Reid is graduating this spring with a bachelor’s degree in Biology, and she wants to work in public health. Reid specifically wants to help low-income areas and women of color get the medical help they need and so sorely lack.

“When I was 14, I had an assignment, where my guidance counselor told us we had to do some volunteer work,” Reid said. “I ended up going to this children’s hospital in Jamaica and volunteering and realizing that I really love being in the medical setting and being with people. At the time, I [was] like, ‘oh, I want to be a doctor’ and I think that’s what I really wanted to do, and so I decided the best way to do that was to study biology.”

Junior year, she realized she didn’t want to be a physician, and that she wanted to work in public health.

Reid is especially hoping to help provide women of color with good health care and pregnancy support, because their survival rates are much lower than other groups of women.

“Something I’m really hoping to work on in the future is making sure that people in marginalized groups or lower-income communities are provided with proper health care,” Reid said. “And also that women in those communities can also be provided with good health care.”

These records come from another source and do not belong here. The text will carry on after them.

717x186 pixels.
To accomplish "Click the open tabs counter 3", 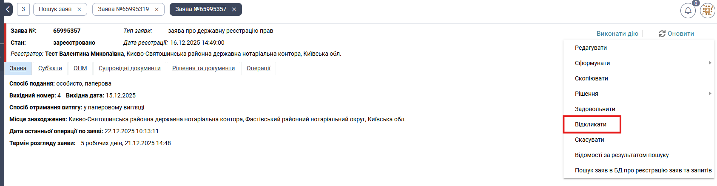I will click(23, 9).
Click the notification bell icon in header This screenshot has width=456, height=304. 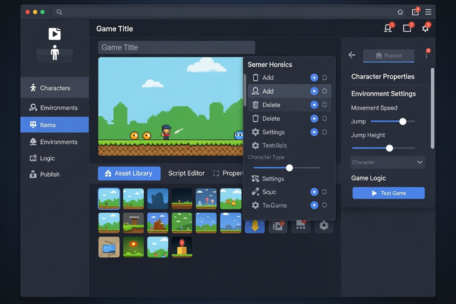click(x=388, y=28)
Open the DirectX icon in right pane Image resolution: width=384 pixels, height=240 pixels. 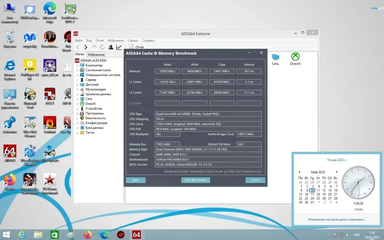(x=295, y=59)
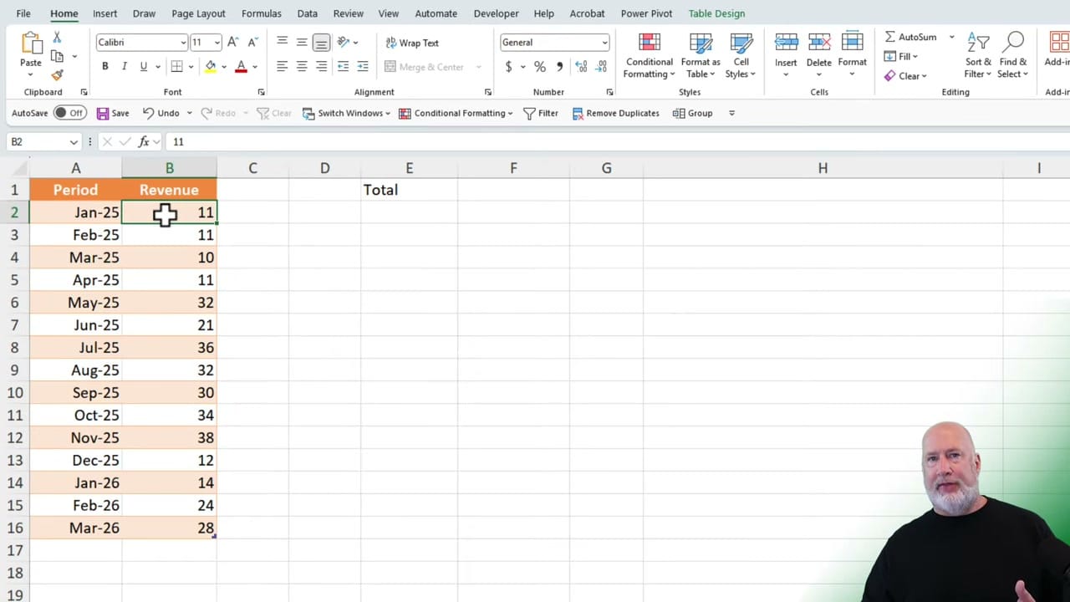Click the Insert Function fx icon
1070x602 pixels.
(x=143, y=141)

Her passion for helping those communities has affected her involvement at GFU, where she has served as the treasurer for the Black Student Union, a cultural ambassador, the vice president of Intercultural Life and an intern for the James Project.

“I’ve always done something in Intercultural Life,” Reid said. “I feel like I’m always in this office, or I have some sort of attachment to this office, no matter where I am or what I’m doing.”

One of the biggest issues Reid cares about is racial reconciliation.

“I think something that we really stress at Fox is grace, which is very important,” Reid said. “I also learned about racial reconciliation. It’s a church term. A lot of times, racial reconciliation doesn’t happen out of a [Christian] context.”

Reid mentioned that racial reconciliation has to happen in a church setting, because outside the church, it doesn’t happen with the grace and love it needs to include.

Aside from racial reconciliation, Reid has seen a need on campus for more faculty of color, specifically to help students gain perspective and guidance from people who know where they are coming from.

“It’s a really important thing to have on this campus,” Reid said. “What you find is that you have a lot of students of color that come to Fox and they are looking for mentors, or people that look like them, and they don’t ever get to see that.”

Some of the faculty do a good job of supporting those students and walking with them, but the relational perspective isn’t always there, Reid said.

“Sometimes they need someone that has walked in their shoes,” Reid said.

Reid hopes to be that person in the public health community, and she hopes that the community will continue to grow at GFU after she leaves.